● Job item A:
Please quote the passage on infrared photography word for word, starting at "I had decided" and ending at "in the past.".

[[ Selected extract open ]]

Wandering my Neighborhood with Infrared

Pritchard store infrared  Crossing infrared Riverside infrared Bridge infrared Wolf ranch infrared Tree & fence infrared

Spring is here with cool nights and warm days. The snow has finally disappeared in my neighborhood, except on the mountaintops that surround the river valley in which I live, and everything is starting to get green.

I had decided this should be the week to wander the roads near my home. I selected my camera that I had converted to infrared some years ago, attached a 24-120mm lens, and headed out.  Over the past 37 years I have photographed everything in my nearby landscape again and again, and I won’t try to guess at the number of different cameras, films, and film formats and, of course digital cameras, I have used.

My goal this time (I always like to have some type of goal or plan), was to wait for a cloudy day and make use of the low, dramatic, and directional light at day’s end. I wanted to use my infrared camera as I have many times in the past.

Using infrared is always fun. The resulting images are always different and interesting. Before the days when I had invested in an infrared camera conversion, I had used Kodak infrared film. There wasn’t an exact ISO rating or even very consistent settings for that film. One would make test exposures for the filter density one used and the developing times. Good results would finally be obtained, but always after exposing several rolls of that expensive infrared film.

Nowadays my camera no longer requires a specialized infrared filter, and I don’t have to spend time in a lightless room developing the film. Yes, there was a cost to having my DSLR camera modified so that the image sensor is only sensitive to infrared light, but it has since paid back generously, because it is well worth the expense to be able to create unique images.

[[ Selected extract closed ]]

● Job item B:
Print the lines of the rows below, starting at the line that contains "What are the" and ending at the line that contains "What do you see at coordinates (77, 87)".

[[ Source information open ]]

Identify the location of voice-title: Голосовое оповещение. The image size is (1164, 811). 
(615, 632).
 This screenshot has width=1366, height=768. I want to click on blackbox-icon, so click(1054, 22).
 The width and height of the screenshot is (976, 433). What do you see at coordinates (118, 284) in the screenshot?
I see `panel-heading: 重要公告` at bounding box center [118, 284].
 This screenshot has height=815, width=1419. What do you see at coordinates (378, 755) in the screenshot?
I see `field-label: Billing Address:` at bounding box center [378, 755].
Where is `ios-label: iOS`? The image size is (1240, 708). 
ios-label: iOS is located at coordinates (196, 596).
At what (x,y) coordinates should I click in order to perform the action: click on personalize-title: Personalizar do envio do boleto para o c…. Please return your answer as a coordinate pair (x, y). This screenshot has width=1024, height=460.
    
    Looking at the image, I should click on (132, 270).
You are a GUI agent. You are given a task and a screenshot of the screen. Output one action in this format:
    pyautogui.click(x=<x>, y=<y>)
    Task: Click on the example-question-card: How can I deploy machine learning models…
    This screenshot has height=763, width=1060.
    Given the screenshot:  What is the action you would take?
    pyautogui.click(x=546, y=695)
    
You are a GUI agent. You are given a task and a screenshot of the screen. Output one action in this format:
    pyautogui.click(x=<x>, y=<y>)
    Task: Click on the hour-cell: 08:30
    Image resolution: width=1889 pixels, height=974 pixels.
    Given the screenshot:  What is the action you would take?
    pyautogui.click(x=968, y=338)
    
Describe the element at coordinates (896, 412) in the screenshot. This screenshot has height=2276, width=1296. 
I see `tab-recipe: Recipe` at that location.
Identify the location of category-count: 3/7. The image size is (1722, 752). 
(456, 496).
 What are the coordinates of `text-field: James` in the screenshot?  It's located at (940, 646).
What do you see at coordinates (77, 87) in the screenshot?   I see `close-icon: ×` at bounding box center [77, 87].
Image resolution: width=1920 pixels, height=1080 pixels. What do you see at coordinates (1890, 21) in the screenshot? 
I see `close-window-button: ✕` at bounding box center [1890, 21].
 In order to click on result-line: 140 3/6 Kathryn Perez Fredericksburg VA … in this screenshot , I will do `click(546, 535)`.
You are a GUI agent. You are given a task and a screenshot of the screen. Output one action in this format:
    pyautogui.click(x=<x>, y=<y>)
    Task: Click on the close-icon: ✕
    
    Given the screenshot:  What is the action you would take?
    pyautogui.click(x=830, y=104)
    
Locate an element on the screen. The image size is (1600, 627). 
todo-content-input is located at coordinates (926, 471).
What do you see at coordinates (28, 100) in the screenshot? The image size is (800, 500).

[[ Source information closed ]]

● Your solution A:
I had decided this should be the week to wander the roads near my home. I selected my camera that I had converted to infrared some years ago, attached a 24-120mm lens, and headed out.  Over the past 37 years I have photographed everything in my nearby landscape again and again, and I won’t try to guess at the number of different cameras, films, and film formats and, of course digital cameras, I have used.

My goal this time (I always like to have some type of goal or plan), was to wait for a cloudy day and make use of the low, dramatic, and directional light at day’s end. I wanted to use my infrared camera as I have many times in the past.

● Your solution B:
 What are the coordinates of `text-field: James` in the screenshot?  It's located at (940, 646).
What do you see at coordinates (77, 87) in the screenshot?   I see `close-icon: ×` at bounding box center [77, 87].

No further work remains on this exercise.